Importing data with genfromtxt
#
NumPy provides several functions to create arrays from tabular data.
We focus here on the genfromtxt
function.
In a nutshell, genfromtxt
runs two main loops. The first
loop converts each line of the file in a sequence of strings. The second
loop converts each string to the appropriate data type. This mechanism is
slower than a single loop, but gives more flexibility. In particular,
genfromtxt
is able to take missing data into account, when
other faster and simpler functions like loadtxt
cannot.
Note
When giving examples, we will use the following conventions:
>>> import numpy as np
>>> from io import StringIO
Defining the input#
The only mandatory argument of genfromtxt
is the source of
the data. It can be a string, a list of strings, a generator or an open
file-like object with a read
method, for example, a file or
io.StringIO
object. If a single string is provided, it is assumed
to be the name of a local or remote file. If a list of strings or a generator
returning strings is provided, each string is treated as one line in a file.
When the URL of a remote file is passed, the file is automatically downloaded
to the current directory and opened.
Recognized file types are text files and archives. Currently, the function
recognizes gzip
and bz2
(bzip2
) archives. The type of
the archive is determined from the extension of the file: if the filename
ends with '.gz'
, a gzip
archive is expected; if it ends with
'bz2'
, a bzip2
archive is assumed.
Splitting the lines into columns#
The delimiter
argument#
Once the file is defined and open for reading, genfromtxt
splits each non-empty line into a sequence of strings. Empty or commented
lines are just skipped. The delimiter
keyword is used to define
how the splitting should take place.
Quite often, a single character marks the separation between columns. For
example, comma-separated files (CSV) use a comma (,
) or a semicolon
(;
) as delimiter:
>>> data = "1, 2, 3\n4, 5, 6"
>>> np.genfromtxt(StringIO(data), delimiter=",")
array([[1., 2., 3.],
[4., 5., 6.]])
Another common separator is "\t"
, the tabulation character.
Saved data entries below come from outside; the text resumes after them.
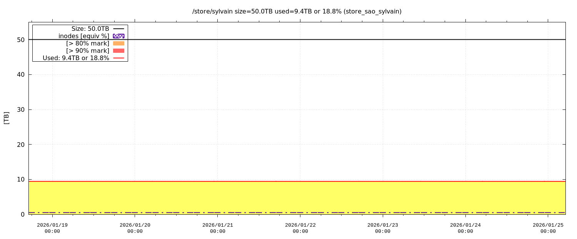Click the orange 80% mark legend swatch

point(118,43)
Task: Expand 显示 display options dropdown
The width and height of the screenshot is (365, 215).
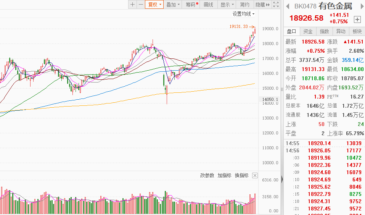Action: (227, 5)
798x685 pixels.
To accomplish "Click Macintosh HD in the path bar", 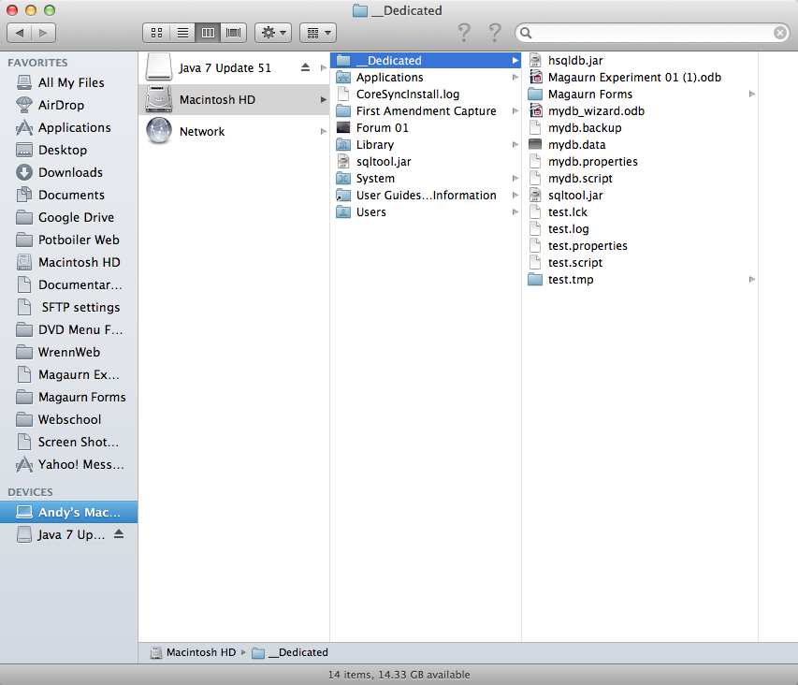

However,
we are not limited to a single character, any string will do. By default,
genfromtxt
assumes delimiter=None
, meaning that the line
is split along white spaces (including tabs) and that consecutive white
spaces are considered as a single white space.
Alternatively, we may be dealing with a fixed-width file, where columns are
defined as a given number of characters. In that case, we need to set
delimiter
to a single integer (if all the columns have the same
size) or to a sequence of integers (if columns can have different sizes):
>>> data = " 1 2 3\n 4 5 67\n890123 4"
>>> np.genfromtxt(StringIO(data), delimiter=3)
array([[ 1., 2., 3.],
[ 4., 5., 67.],
[890., 123., 4.]])
>>> data = "123456789\n 4 7 9\n 4567 9"
>>> np.genfromtxt(StringIO(data), delimiter=(4, 3, 2))
array([[1234., 567., 89.],
[ 4., 7., 9.],
[ 4., 567., 9.]])
The autostrip
argument#
By default, when a line is decomposed into a series of strings, the
individual entries are not stripped of leading nor trailing white spaces.
This behavior can be overwritten by setting the optional argument
autostrip
to a value of True
:
>>> data = "1, abc , 2\n 3, xxx, 4"
>>> # Without autostrip
>>> np.genfromtxt(StringIO(data), delimiter=",", dtype="|U5")
array([['1', ' abc ', ' 2'],
['3', ' xxx', ' 4']], dtype='<U5')
>>> # With autostrip
>>> np.genfromtxt(StringIO(data), delimiter=",", dtype="|U5", autostrip=True)
array([['1', 'abc', '2'],
['3', 'xxx', '4']], dtype='<U5')
The comments
argument#
The optional argument comments
is used to define a character
string that marks the beginning of a comment. By default,
genfromtxt
assumes comments='#'
. The comment marker may
occur anywhere on the line. Any character present after the comment
marker(s) is simply ignored:
>>> data = """#
... # Skip me !
... # Skip me too !
... 1, 2
... 3, 4
... 5, 6 #This is the third line of the data
... 7, 8
... # And here comes the last line
... 9, 0
... """
>>> np.genfromtxt(StringIO(data), comments="#", delimiter=",")
array([[1., 2.],
[3., 4.],
[5., 6.],
[7., 8.],
[9., 0.]])
New in version 1.7.0: When comments
is set to None
, no lines are treated as comments.
Note
There is one notable exception to this behavior: if the optional argument
names=True
, the first commented line will be examined for names.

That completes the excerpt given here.